Si nous étions à la recherche d’un symbole de notre folie bureaucratique, ce serait cette jungle invasive dans laquelle pour y comprendre quelque chose le pauvre citoyen doit se frayer un chemin à coups de machette.
Il peut découvrir après pas mal d’efforts, dans une éclaircie, son paradigme idéologique. On vous le donne pour vous éviter de vous fatiguer. La ville « marchante » sauvera la planète à partir de Douai…

Lors du long conseil municipal du 17 mars dernier, les débats ont oscillé entre la remarque microscopique (la villa Labisse, dans la section cadastrale AZ, a-t-elle été vendue au prix fort à un promoteur ou pas ?) et la critique stratégique (est-il vrai que construire du neuf vide l’ancien et pousse à la baisse du prix de l’immobilier ?).

Le meilleur était évidemment la forme, le fond étant imposé qu’on le veuille ou non. On a particulièrement apprécié le duel de ces deux dames proches par l’âge, l’allure, les lunettes, la voix, l’ambition et dans lequel la plus intelligente n’était pas forcément celle qu’on croit.

Le travail vaut en lui même

Tout ça pour en venir – on sait, c’est plutôt capillo-tracté – à la défense qui déboule dès qu’on critique les services municipaux, plaidoirie entendue plusieurs fois durant ce conseil.
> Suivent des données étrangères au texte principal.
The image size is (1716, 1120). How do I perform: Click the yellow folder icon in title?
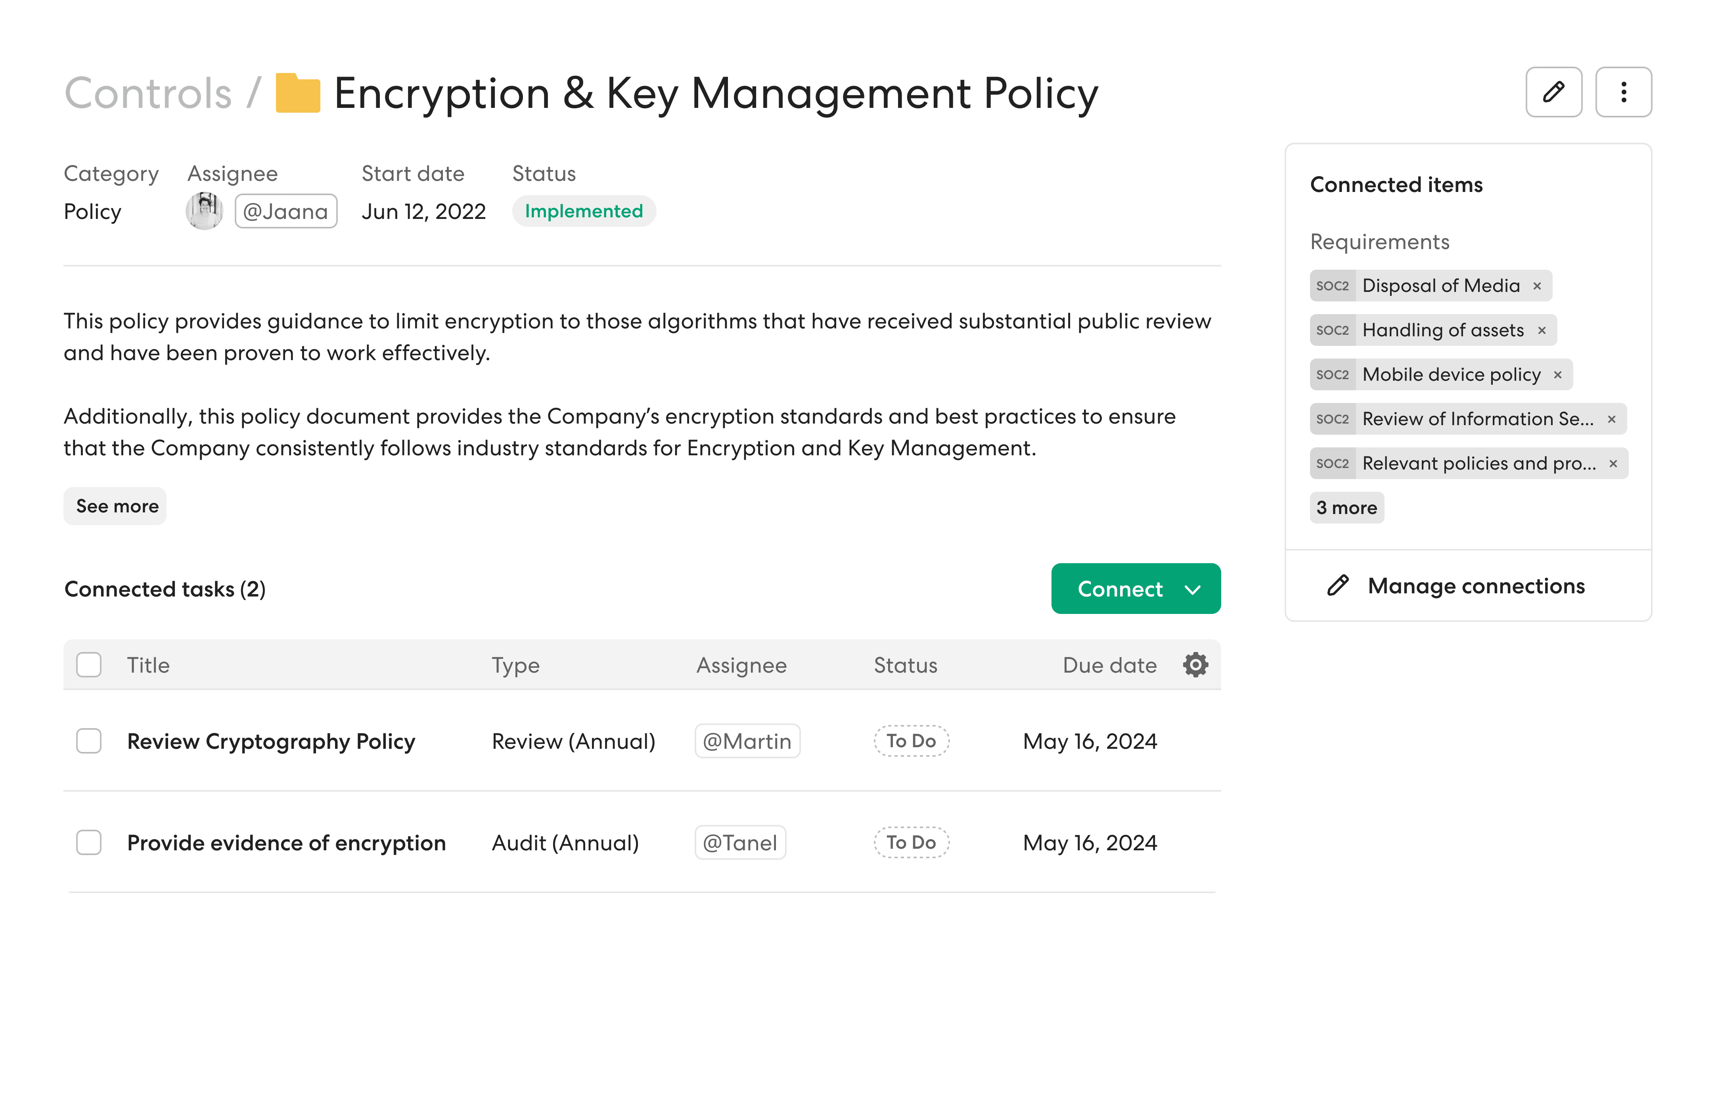(x=298, y=93)
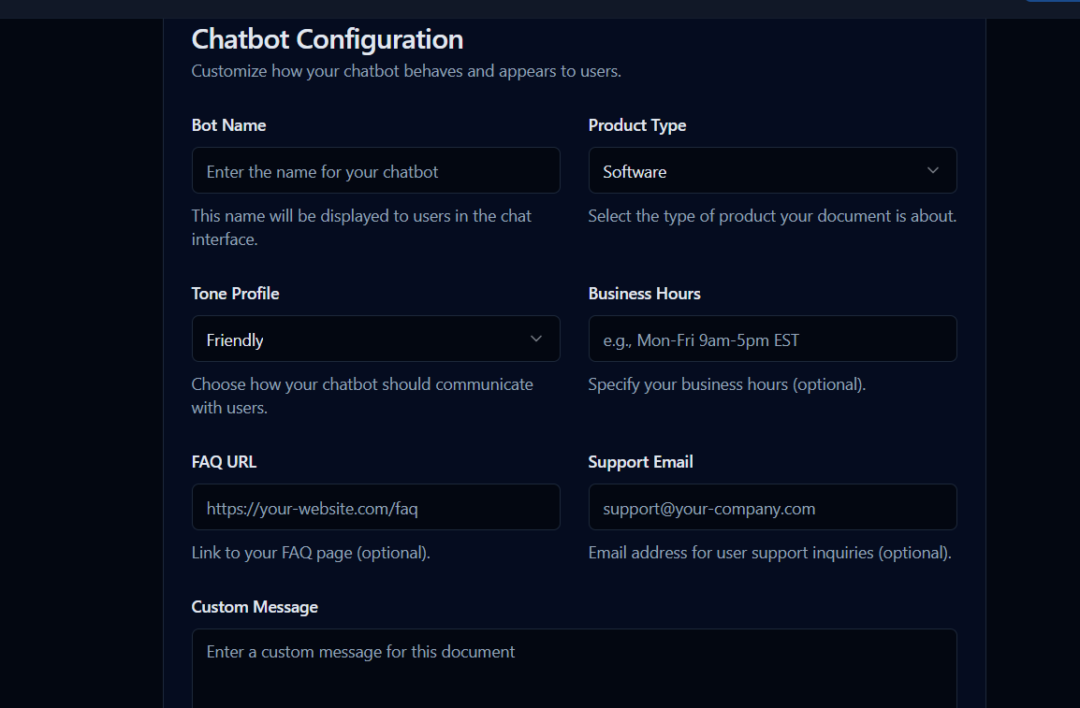The height and width of the screenshot is (708, 1080).
Task: Focus the Business Hours text field
Action: [x=772, y=339]
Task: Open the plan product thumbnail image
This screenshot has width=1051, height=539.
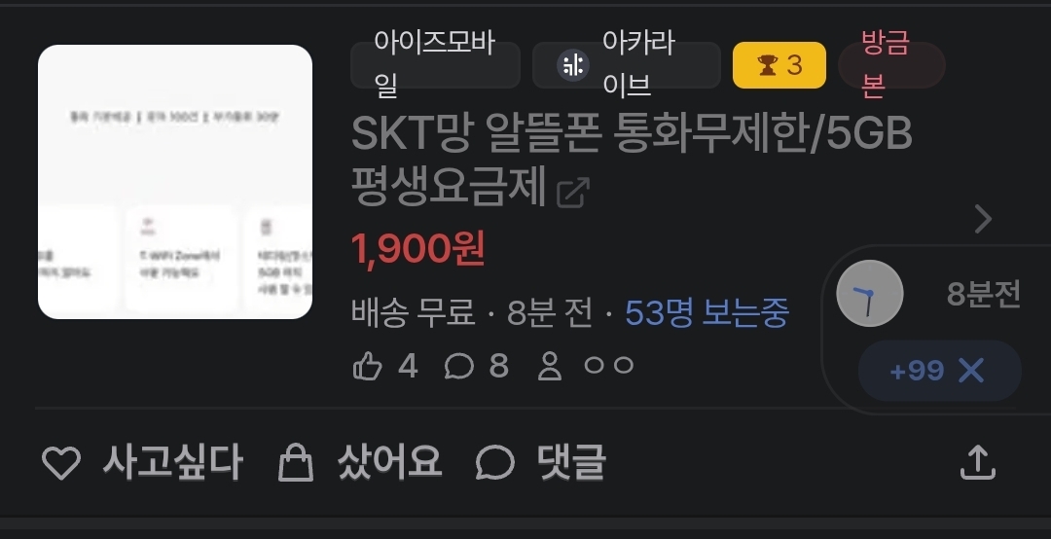Action: pyautogui.click(x=175, y=182)
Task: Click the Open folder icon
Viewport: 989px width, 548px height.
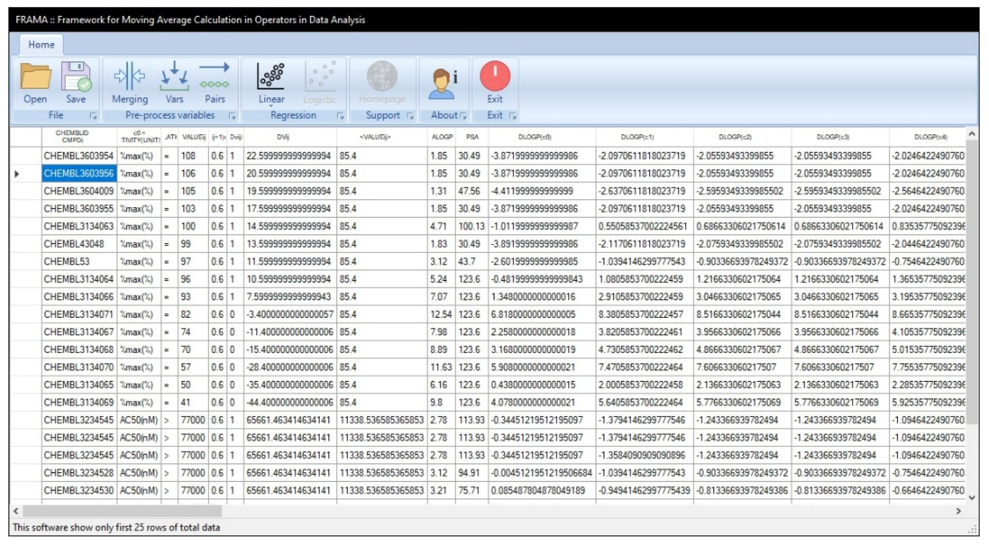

Il est interdit de dire qu’ils peuvent être nuls ou simplement défaillants parce qu’ils auraient « beaucoup travaillé » .

On a tant d’exemples de foirages de leur part qu’il parait pourtant tout à fait légitime, y compris s’ils y ont mis du temps et parce que nous les payons par nos impôts, de souligner ici ou là leur incompétence, leur insuffisance ou… leur lenteur.

D’où l’intérêt de ce qui suit, à savoir une petite présentation de ces services quant à leurs personnels, leur nombre et leur coût.
De ce point de vue, nous avons, avec cette entité, une entreprise douaisienne à forte main-d’œuvre et gros chiffre d’affaire.

L’armée communale

La mairie, telle que nous la donnent les documents budgétaires, présentait en 2020 pas moins de 660 emplois si on considère les postes « budgétaires » (à temps complet, soit 547, ou partiels, soit 113).
Le montant est plus faible en « équivalent temps plein annuel travaillé » , calcul complexe dont le total aboutit à 608,34 « ETPT » , soit les agents titulaires (578,36) et non titulaires (29,98).

Pour comprendre ces deux approches, il faut séparer les postes des personnes. Il n’y a pas forcément correspondance entre les supports budgétés et les gens qu’on met dessus ou pas. On peut avoir des différences entre les deux termes.
L’État possède toujours des personnes rémunérées plus nombreuses que les supports votés. Notre commune est plus vertueuse puisqu’elle fait l’inverse.

En comparaison nationale, l’INSEE indique dans la strate des communes de 20 à 50000 habitants (on est juste au milieu avec nos 35000 Douaisiens), un effectif moyen de 616 emplois, pas trop éloigné du notre, ce qui est bon signe.
Nous sommes aussi modestes pour les ETPT car la moyenne nationale de 20 pour 1000 habitants est supérieure à Douai qui se situe à la louche à 18. On pourrait presque nous dire « sous-administrés » . Tant mieux.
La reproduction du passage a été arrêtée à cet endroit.